And so I told my parents all of these things. and I called Mike and I told him all those things (Mike is our instructor and organizer of this trip—Mike is the guy that changes my ticket.) It was so hard. It was so hard to tell my family that I was going to disappoint them by not seeing them and not getting to interact with them for 3 more months. It was so hard to think about giving up volleyball, letting my Coach down and abandoning my teammates. It has been so hard to think about my friends and not being able to be around them and not being able to be a part of their lives for another 3 months. It has been hard to think about missing out on my classes, yearbook, and dorm life.
Right as I was making all of these thoughts and talking with people and deciding towards staying here, my mom called and told me that my cousin Brady died. She told me that he had been in a terrible car crash and hadn’t made it. It was really hard to hear that and to not be home with my family. His death really shook up my whole family and it was especially hard to hear them sharing with me how difficult it has been on them and how much they just wanted me home, right around the time I felt the pull in my heart that said I needed to stay here to truly trust God. The rubber was hitting the road and I really wanted to rebel.
I really found myself wanting to go home. I really found myself desiring to eat Mac’s Drive Inn mozzarella sticks, really found myself wanting to run a mountain in volleyball, really found myself wanting to hug my family, to hold my nephew. I really found myself aching for home and desiring to be going home as I had planned. In the midst of these feelings, I knew I couldn’t.
I had made the decision to trust God and more than my feelings, more than my pain, I wanted to truly honor him with this decision. It was incredibly hard and I remember one moment of lying on the floor, crying and telling my friends about how much I was praying for a ram. When Abraham was about to sacrifice Issac, God provided a ram and spared his son’s life. I prayed for a ram. I thought of different rams—Mike couldn’t change my ticket, I would get really sick, leprosy or something, I would one morning wake up partially paralyzed, my parents would call and force me to come home somehow. I did pray for a ram. There were times when I had a text written to Mike saying “don’t do it…I changed my mind.” I had every desire to go home, I really think I did.
But then it occurred to me. If my desire to stay was based in a desire to really make a gesture toward my relationship with the Lord, to tell him he was my first priority, to place all my trust in him, should I really be lying on the cement floor praying for a ram? What type of trust does that display?
In John 14:1 Jesus says “Do not let your hearts be troubled; trust in God, trust also in me.”
I was letting my heart be troubled and I was not trusting. So I finally decided, “you know what God, I’m really am yours. It’s hard. It really is. And I have never done anything like this before. I have never had to hurt all the people I care about near like I am doing right now and I have never shirked so many of my commitments before. But I really do trust you. You are a big God. You can do anything and you are so much bigger than me or my life. I place myself in your hands, I really do lay myself at your feet. And right now you have me in Mali. For some reason you let me work it all out to get to this point where I am staying in Mali. If you didn’t/don’t want me here, you’ll take me home. I don’t need to worry about that. I don’t need to do anything, but rest in you.”
I don’t know what I am doing. I don’t know what I am going to do. I know that there are times when I think about what I am missing out on and I hurt. No doubt it is not easy to truly follow the living God. I am not even killing my only son or directly placing my life in front of a bunch of Philistines. I am just deciding to live in Mali another 3 months. None the situations matter however. It’s not about what we do or how extreme it seems to the world. Circumstances don’t matter. What matters is God. What matter is that what I do, I do for God. I think I could have said that to you a month ago, I could have said that to you 3 years ago. I really would have believed it too. But now I know it. Now I live it.

Tuesday, July 10, 2007

July 10, 2007

I have been in Mali something like 6 weeks. I am learning so much and my perspectives of the world and of myself are definitely different than they were. I am getting a much larger view of God and of his people. He is challenging me and working in me in ways and areas that would probably not be tested in the States.

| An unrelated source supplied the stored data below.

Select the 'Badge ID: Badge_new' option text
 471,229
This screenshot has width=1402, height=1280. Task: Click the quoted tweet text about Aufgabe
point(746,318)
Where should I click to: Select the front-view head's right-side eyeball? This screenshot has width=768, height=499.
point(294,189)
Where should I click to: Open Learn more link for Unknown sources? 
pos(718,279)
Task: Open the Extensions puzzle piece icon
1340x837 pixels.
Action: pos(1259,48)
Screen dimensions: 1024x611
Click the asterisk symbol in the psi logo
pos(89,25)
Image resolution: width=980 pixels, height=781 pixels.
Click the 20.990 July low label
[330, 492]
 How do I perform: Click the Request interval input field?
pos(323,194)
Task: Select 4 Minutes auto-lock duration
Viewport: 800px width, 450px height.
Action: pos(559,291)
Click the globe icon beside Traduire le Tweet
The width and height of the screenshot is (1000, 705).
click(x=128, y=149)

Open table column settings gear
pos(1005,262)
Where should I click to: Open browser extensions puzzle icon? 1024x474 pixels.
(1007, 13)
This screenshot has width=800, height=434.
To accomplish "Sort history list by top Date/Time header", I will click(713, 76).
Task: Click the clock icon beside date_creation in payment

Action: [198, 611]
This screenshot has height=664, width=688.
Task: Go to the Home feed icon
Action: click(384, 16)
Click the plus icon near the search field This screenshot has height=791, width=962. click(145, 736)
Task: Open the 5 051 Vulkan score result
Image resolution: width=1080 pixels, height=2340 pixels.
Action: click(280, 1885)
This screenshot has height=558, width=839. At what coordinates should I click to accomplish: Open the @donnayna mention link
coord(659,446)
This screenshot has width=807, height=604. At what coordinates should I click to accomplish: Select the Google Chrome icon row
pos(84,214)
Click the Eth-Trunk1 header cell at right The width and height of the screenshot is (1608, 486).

We live in a missionary’s house and it has electricity and running water—it is pretty nice and pretty western, but right outside our compound are mud huts and kids peeing in the street, which in places, happens to be the sewer as well. Right outside are donkeys, goats, sheep; I can hear a rooster right now. Actually I killed a rooster on Saturday, plucked it, gutted it, and ate fried chicken. I do my laundry in a bucket with a washboard and I eat lunch out of a communal bowl with my hand—the right hand only because the left hand is considered gross (we have a Malian making us lunch after we have class in the morning and we eat out of a few bowls together with our hands. She cooks on the pastor’s family stove which is made of mud and sits outside their house.)
We go shopping in the market which isn’t a building, it’s an area. An area with “booths” on both sides, most of them made of wood. On the left might be a lady selling okra, cucumbers, and onions and on the right might be a lady selling garlic, tomatoes, and some other things. There might be a little structure in front of you with a few cow carcasses hanging in it—the meat market section. (It smells pretty bad around that area, especially later on in the day.) If you walk around the area long enough you will probably be able to find everything you need if it can be at all found in Bougouni. Some things you cannot buy, like carrots, brown sugar, spices, milk, cheese, etc.
There are, I think, 3 or 4 paved roads in Bougouni (it is 35,000 people.) They all are roads that lead you to another country. We live right next to the road that will take heads to the Ivory Coast. In the times I have ridden in Joseph’s car places or in a van or walked around, I have seen 1 stop sign and no street lights. We have driven on roads that in the States I would not feel comfortable taking my Envoy. They narrow and rocky with large dips and crevices and I am not sure how Joseph’s station wagon manages sometimes.
This week there is a big conference (not really conference but I don’t know what word to use) going on. The church is holding special type events in this soccer stadium every day this week. I went yesterday and we sang and a couple of us girls went down front with some Malians and danced to the music. There was a message and there were a few people that committed their lives to the Lord (these events are evangelistic for the most part.) There is a pastor coming tomorrow (Wednesday) which supposedly has the gift of healing. The church here in Mali has disputed a bit with this pastor about his practices but the latest from a pastor in Bougouni is that this man really does work by the Holy Spirit. I am excited to go tomorrow to see what happens. Yesterday there was probably, maybe 100 people in attendance at the stadium and maybe the seating was about 20% full (this is hard to describe.) Also, the whole area with the field and all was probably not even 5% full. But Joseph said when this man comes on Wednesday he wouldn’t be surprised if the whole area was packed with people!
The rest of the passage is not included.